Between the Old English writing of Beowulf in the eleventh century and Chaucer's Middle English creation of The Canterbury Tales in the fourteenth century, English as a written language seemed to die out completely. This was mostly due to the invasion of the French Normans in 1066. Latin and French became the official languages of the court, the law and the nobility. English was the language of illiterate peasants and continued in an oral tradition, transforming from Old English to become, as scholars call it, Middle English.
It is possible that during his diplomatic travels Geoffrey Chaucer (c.1343-1400) met both Boccaccio and Petrarch, who wrote poetry using Italian vernacular, which spurred him to develop a vision of an English poetry that would be linguistically accessible to all. To further this vision Geoffrey Chaucer decided to write in English at a time when it was still not completely fashionable to do so, using the vernacular that was spoken in and around London of his day. As a result he is recognised as the first great writer in the English language with The Canterbury Tales being seen as his crowning achievement, a work that creates a literature and poetic language for all classes of society.
Chaucer probably began work on The Canterbury Tales around 1387. It is a set of tales told by pilgrims who, while of different social classes, have joined together to venture forth from London to Canterbury. To pass the time each member is asked to tell four stories, two on the way to Canterbury and two on the way back but Chaucer was unable to complete this grand plan of one hundred and twenty tales and the text ends after twenty-four stories while the pilgrims are still on their way to Canterbury. Chaucer portrayed his characters with an intense realism, which was groundbreaking literature in the fourteenth century, and this unique style was quickly recognised by William Caxton, England's first printer, when he published The Canterbury Tales in the 1470s.

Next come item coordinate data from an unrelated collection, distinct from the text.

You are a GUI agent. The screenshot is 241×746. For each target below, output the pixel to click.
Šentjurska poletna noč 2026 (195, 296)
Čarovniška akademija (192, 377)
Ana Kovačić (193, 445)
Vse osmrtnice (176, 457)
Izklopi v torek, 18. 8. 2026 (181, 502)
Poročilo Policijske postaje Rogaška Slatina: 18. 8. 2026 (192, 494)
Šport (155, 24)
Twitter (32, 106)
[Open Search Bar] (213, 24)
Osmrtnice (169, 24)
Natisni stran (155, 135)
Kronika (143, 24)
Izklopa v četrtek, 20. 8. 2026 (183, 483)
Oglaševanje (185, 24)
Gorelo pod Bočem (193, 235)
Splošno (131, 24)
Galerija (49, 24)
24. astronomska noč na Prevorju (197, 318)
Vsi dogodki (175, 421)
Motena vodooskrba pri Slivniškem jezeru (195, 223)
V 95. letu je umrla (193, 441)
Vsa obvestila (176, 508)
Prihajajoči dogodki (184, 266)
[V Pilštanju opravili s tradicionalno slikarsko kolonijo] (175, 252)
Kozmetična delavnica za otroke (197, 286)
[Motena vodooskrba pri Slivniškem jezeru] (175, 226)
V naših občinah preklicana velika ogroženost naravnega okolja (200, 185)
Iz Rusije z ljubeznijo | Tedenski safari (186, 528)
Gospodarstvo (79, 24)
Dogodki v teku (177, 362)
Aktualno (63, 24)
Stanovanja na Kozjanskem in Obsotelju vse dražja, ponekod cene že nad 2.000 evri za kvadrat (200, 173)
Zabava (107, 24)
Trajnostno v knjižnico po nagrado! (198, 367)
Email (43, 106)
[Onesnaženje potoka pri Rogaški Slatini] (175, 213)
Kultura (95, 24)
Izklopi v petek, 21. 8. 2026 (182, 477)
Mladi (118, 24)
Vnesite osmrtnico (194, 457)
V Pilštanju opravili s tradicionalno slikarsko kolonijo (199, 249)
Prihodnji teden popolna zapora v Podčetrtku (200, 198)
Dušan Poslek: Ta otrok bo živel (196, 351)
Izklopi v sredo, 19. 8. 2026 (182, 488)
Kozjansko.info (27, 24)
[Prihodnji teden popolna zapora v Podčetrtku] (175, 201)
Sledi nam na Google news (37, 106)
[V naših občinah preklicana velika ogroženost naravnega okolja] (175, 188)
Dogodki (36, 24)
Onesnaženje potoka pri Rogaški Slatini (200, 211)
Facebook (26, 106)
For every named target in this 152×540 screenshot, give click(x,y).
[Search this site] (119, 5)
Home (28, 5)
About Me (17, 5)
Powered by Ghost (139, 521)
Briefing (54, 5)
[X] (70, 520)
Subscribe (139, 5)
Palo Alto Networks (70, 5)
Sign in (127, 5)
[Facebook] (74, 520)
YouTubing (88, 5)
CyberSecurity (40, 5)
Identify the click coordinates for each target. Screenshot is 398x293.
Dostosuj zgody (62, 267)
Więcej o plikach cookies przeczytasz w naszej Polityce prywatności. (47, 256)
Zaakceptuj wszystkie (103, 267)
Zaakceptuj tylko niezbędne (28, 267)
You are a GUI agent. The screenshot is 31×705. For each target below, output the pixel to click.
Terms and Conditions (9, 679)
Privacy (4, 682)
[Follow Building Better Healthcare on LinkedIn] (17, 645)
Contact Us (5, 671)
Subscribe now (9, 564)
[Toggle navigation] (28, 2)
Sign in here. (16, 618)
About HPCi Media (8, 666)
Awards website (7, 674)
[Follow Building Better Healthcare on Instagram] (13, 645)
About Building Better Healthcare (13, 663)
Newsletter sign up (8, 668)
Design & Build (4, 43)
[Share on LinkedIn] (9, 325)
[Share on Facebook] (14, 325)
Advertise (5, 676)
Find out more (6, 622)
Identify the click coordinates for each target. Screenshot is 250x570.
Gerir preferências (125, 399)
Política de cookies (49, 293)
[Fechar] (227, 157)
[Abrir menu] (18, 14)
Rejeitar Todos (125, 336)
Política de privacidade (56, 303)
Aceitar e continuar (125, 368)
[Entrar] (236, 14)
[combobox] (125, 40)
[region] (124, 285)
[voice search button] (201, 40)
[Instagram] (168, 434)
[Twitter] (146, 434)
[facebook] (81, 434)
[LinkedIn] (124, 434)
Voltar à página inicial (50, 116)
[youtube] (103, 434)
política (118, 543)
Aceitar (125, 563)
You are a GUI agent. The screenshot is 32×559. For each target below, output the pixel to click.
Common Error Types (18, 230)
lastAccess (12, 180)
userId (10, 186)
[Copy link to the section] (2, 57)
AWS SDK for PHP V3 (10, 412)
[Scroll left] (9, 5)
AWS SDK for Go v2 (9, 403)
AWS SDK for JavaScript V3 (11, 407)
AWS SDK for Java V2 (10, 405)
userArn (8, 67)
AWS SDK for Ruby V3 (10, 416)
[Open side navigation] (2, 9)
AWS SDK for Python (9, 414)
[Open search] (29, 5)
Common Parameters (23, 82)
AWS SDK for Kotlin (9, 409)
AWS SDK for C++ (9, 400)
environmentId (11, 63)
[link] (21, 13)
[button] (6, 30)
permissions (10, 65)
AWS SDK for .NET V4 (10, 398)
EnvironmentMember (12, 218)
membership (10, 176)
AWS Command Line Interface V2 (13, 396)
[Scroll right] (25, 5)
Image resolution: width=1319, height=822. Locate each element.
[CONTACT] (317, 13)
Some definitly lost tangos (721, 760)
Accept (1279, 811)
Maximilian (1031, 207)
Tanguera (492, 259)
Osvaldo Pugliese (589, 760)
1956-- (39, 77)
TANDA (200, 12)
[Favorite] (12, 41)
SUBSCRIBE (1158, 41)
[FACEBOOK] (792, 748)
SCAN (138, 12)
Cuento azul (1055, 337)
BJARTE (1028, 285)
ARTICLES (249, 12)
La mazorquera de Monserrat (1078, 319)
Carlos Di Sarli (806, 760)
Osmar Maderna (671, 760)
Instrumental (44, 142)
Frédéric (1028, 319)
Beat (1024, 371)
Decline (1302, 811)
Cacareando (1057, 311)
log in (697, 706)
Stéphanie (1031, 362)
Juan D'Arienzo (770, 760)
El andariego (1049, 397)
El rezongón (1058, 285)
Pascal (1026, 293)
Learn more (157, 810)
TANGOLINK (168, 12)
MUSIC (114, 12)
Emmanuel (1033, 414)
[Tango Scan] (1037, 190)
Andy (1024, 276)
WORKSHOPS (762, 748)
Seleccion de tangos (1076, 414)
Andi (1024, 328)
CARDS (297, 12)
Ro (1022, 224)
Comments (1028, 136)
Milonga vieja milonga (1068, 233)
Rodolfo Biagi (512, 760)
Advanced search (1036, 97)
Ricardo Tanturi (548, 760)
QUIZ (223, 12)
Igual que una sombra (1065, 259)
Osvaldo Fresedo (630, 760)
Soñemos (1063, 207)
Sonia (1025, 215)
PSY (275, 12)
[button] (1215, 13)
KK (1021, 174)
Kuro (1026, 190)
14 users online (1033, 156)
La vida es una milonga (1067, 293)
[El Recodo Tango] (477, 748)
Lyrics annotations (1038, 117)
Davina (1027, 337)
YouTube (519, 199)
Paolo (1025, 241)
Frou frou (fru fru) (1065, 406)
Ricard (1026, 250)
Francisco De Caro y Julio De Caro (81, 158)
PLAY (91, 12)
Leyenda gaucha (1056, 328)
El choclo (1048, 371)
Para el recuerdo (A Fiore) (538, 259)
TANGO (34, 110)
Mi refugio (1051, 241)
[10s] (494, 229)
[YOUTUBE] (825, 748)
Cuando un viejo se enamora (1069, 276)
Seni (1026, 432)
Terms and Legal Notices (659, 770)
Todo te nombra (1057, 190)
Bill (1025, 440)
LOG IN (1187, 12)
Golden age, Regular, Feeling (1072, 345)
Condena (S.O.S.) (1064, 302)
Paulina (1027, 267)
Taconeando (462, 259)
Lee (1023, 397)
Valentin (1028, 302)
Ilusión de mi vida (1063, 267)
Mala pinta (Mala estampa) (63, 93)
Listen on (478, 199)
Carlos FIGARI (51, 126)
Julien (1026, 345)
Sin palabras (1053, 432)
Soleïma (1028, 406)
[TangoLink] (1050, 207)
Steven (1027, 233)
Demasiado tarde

The Canterbury Tales begins with the General Prologue, which introduces the narrator meeting with the twenty-nine pilgrims at the Tabard Inn in Southwark, near London. Often satirical and very amusing the narrator describes twenty-seven of the pilgrims; the Knight, Squire, Yeoman, Prioress, Monk, Friar, Merchant, Clerk, Man of Law, Franklin, Haberdasher, Carpenter, Weaver, Dyer, Tapestry-Weaver, Cook, shipman, Physician, Wife, Parson, Plowman, Miller, Manciple, Reeve, Summoner, Pardoner, and Host as they prepare to travel to the shrine of the martyr Saint Thomas Becket in Canterbury. The two characters left undescribed are the Second Nun and the Nun's Priest, although both characters appear later in the book. It is the Host, Harry Bailey, who suggests that the group ride together and entertain one another with stories.
The tales Chaucer had his characters tell were popular stories which he adapted to suit his storyteller. His stores are a mixture of serious and comical, sacred and profane (for which Chaucer wrote a retraction in order to protect himself from God's vengence); they include romantic adventures and fabliaux, religious allegories and even a sermon. From his tales Chaucer's political sentiments are unclear, for although The Canterbury Tales documents the various social tensions in the manner of the popular genre of estates satire, the narrator refrains from making overt political statements.